La estrategia importa. Lily y Jack Wolter, cabecillas de Penelope Isles, deciden que Jack produzca el segundo álbum de la banda “Wich Way To Happy” (Bella Union 2021). Y que lo mezcle Dave Fridmann. Acierto total por parte de los de Brighton.

Siempre me ha gustado el sonido marca de la casa de Dave. Esa chispa cítrica de las guitarras, los adornos espectaculares brillando en los tramos más tranquilos, la variedad de recursos –un disco con su firma rara vez se percibirá repetitivo- y su mano experta a la hora de trabajar las partes melódicas realzando su belleza y a la vez rebajando el azúcar. En el caso presente no son tan psicodélicos como Flaming Lips ni Mercury Rev, sino más bien un cruce de ambos –psicodelia al margen- con algún grupo de luminosidad cándida tipo Allo Darlin´ o Camera Obscura tras una charla con las féminas de Stereolab y Broadcast.

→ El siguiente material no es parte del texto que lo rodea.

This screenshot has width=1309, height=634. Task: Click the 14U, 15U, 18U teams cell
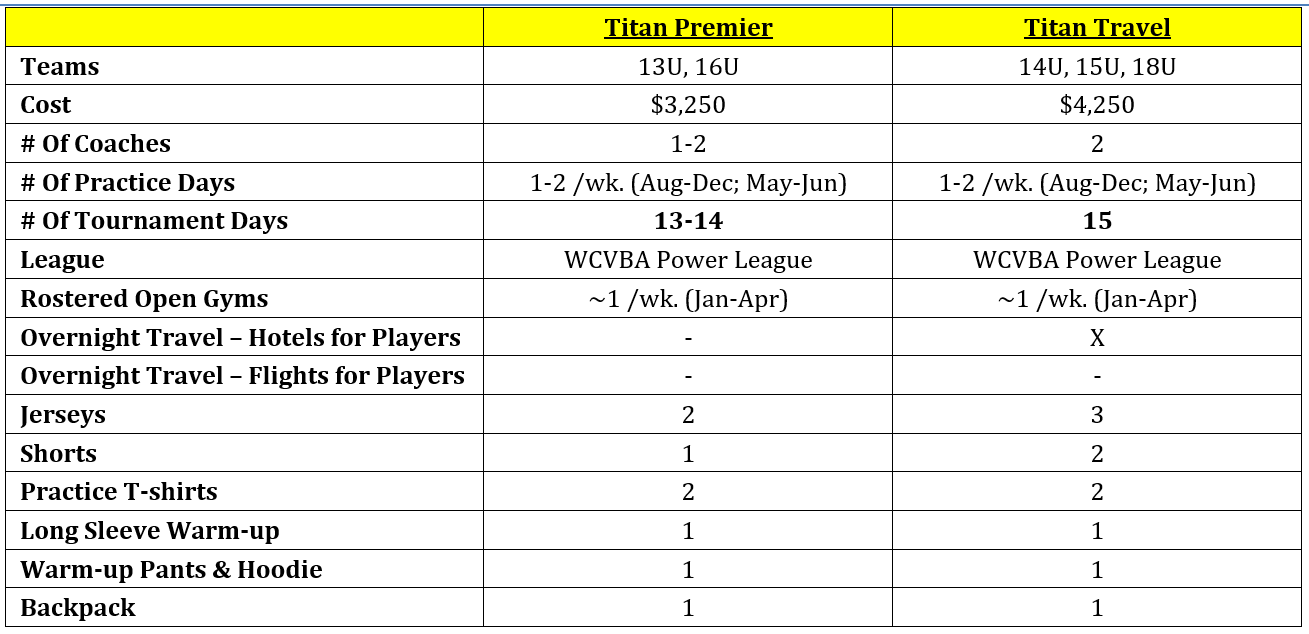tap(1097, 67)
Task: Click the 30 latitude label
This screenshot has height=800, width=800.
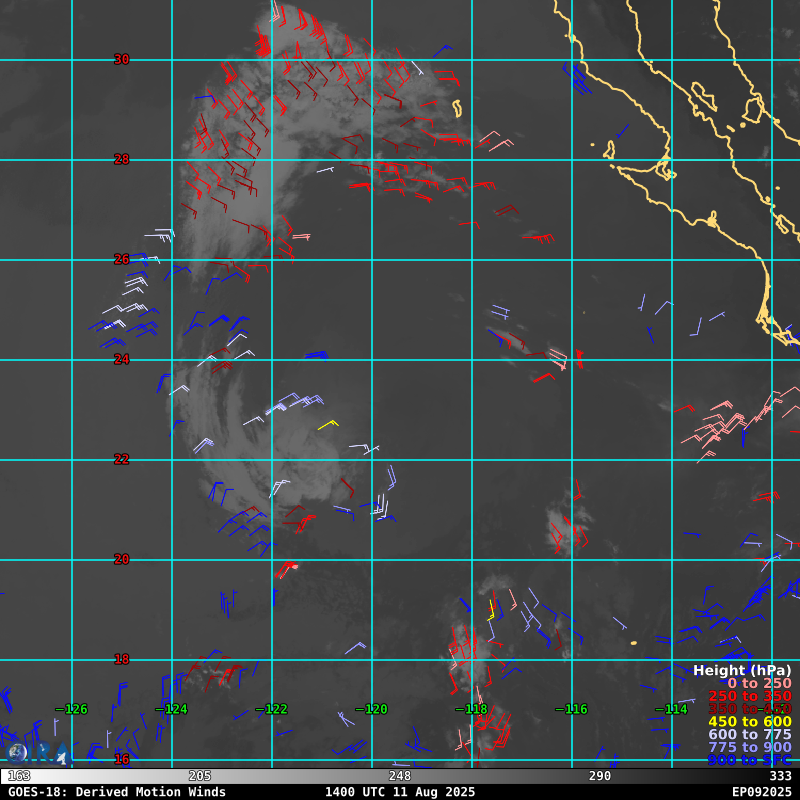Action: 121,59
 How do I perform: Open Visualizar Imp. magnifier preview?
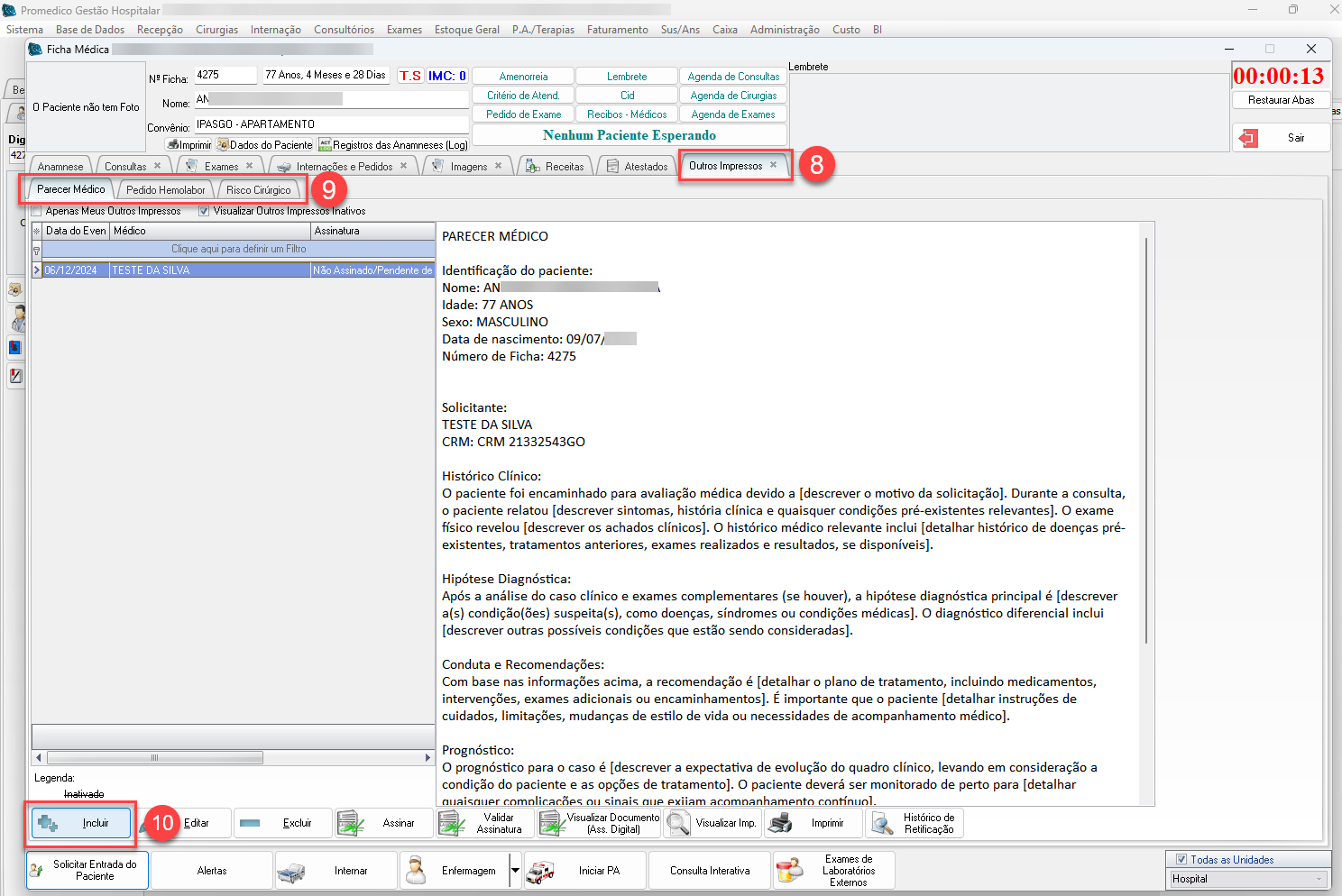point(712,823)
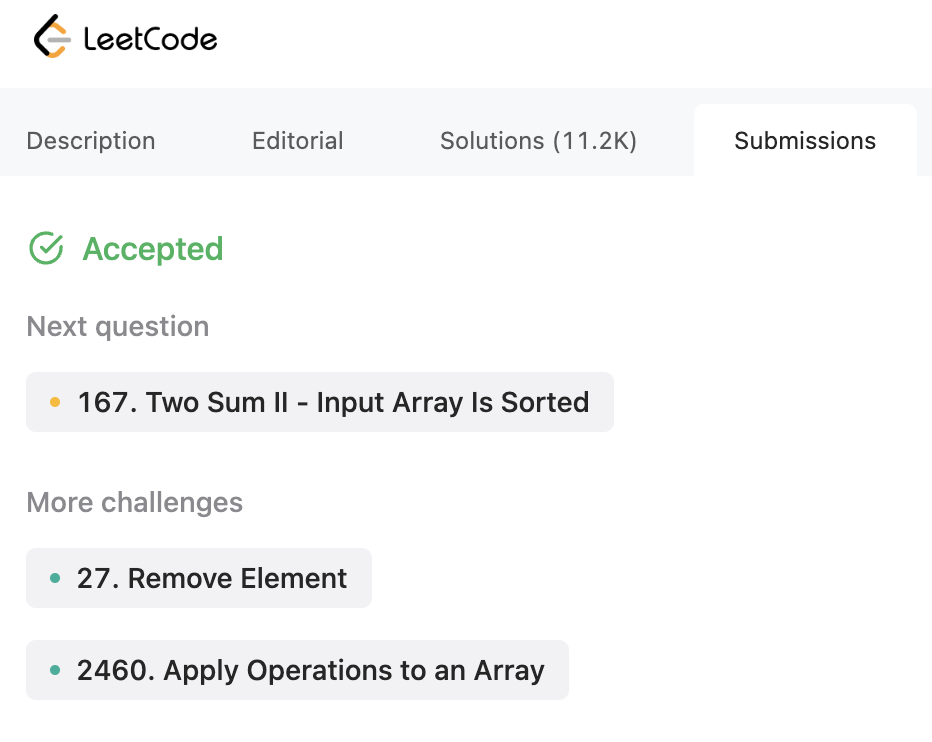Screen dimensions: 932x742
Task: Click the green dot beside Apply Operations
Action: click(x=55, y=670)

Con “Terrified” y “Rocking At The Bottom” poniendo las cartas boca arriba, las canciones se suceden biensonantes y –a su nivel- imaginativas, sobre todo para quienes, como yo, somos fácilmente impresionables. Las partículas de centellas sobrevolando “Iced Gems”; los tramos bellísimos de “Sudoku” –tanto en la solemnidad inicial como en la subida redentora-; las maravillosas entradas y salidas de instrumentos en “Miss Moon”; o la alfombra de épica contenida perfecta bajo las acústicas en el cierre con “In A Cage”. Dulce otoño.